東京六大学にまたも敗れた関西国際大が得たもの=第58回全日本大学選手権・準決勝リポート

島尻譲

3年連続東京六大学には負けないという強い意気込み

【法大 5−2 関西国際大】

 3年前の大学選手権決勝戦、大体大は青山学院大に7対6と競り勝ち、初めて阪神大学リーグに優勝旗を持ち帰った。関西地区では近大と関大しか大会制覇の実績がなかっただけに歴史的な優勝であり、阪神大学リーグにとっても大きな財産となった。
 その翌年から関西国際大は阪神大学リーグの優勝校として大会にコマを進めている。初出場となった2007年は当時3年生の榊原諒(現北海道日本ハム)と伊原正樹(現オリックス)のWエースを擁しての参戦。八戸大を2対1で破り、全国大会初陣を白星で飾った。続く準々決勝では、同大会優勝校となった早大に3対16と完膚なきまでに打ちのめされた。08年は榊原と伊原の二本柱に加えて、経験を積んだ野手陣によりチーム力は増した。1回戦・道都大を3対1で下し、2年連続勝利。だが、2回戦では明大に辛酸を舐めさせられた。スコアこそ1対3だったが、岩田慎司(現中日)のピッチングに手も足も出なかった。

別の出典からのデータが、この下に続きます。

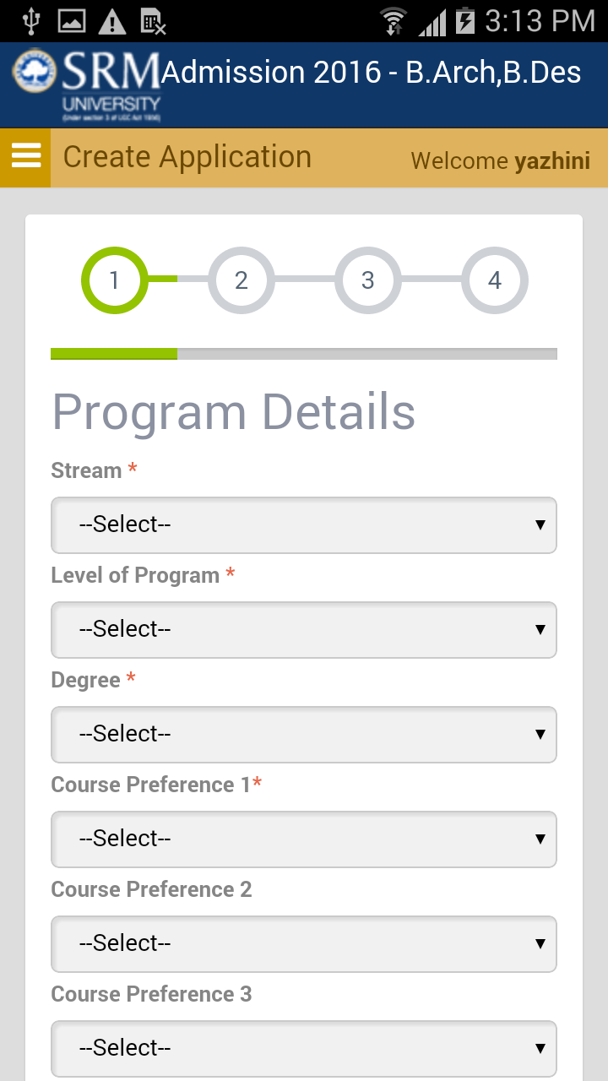This screenshot has height=1081, width=608.
Task: Open the navigation hamburger menu
Action: tap(24, 156)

 そして、榊原と伊原が卒業して、新体制で臨んだ今春のリーグ戦。リーグ戦中盤に大体大に2連敗して、3年連続の大会出場に黄信号が灯ったが、レギュラーメンバーや打順を組み替えたことが大きな刺激となった。崖っぷちから6連勝。大産大とのプレーオフを制して、関西国際大は3年連続3度目の全国大会出場を果たしたのである。
 そのような苦しい戦いの中で成長して来た関西国際大は今大会、前年に引き続き1回戦で道都大を9対0(7回コールド)と下した。2回戦では2年連続準優勝の実績を誇る本家・東海大を破った東海大海洋学部に11対2(7回コールド)と大差を付けた。そして、準決勝で対戦することになったのは法大。日本一という目標に突き進むのと同時に、3年連続で東京六大学リーグの代表校に屈してなるものか、という意気込みが強かったことは言うまでもない。

悔しさの中にも確かな手ごたえをつかんだ今大会

 法大との戦いは中盤まで接戦だった。1点を追いかける3回表1死一、三塁から田中聡祐(4年=西脇工高)のセカンドゴロの間に同点とすると、1対3の7回表には田中聡のセンター前タイムリーで1点差に詰め寄った。プロからも注目されている法大のエース二神一人(4年=高知高)に臆することなく立ち向かった。しかし、直後の7回裏、2死一、三塁から松本雅俊(4年=関西高)に2点タイムリー二塁打で突き放され、試合は決した。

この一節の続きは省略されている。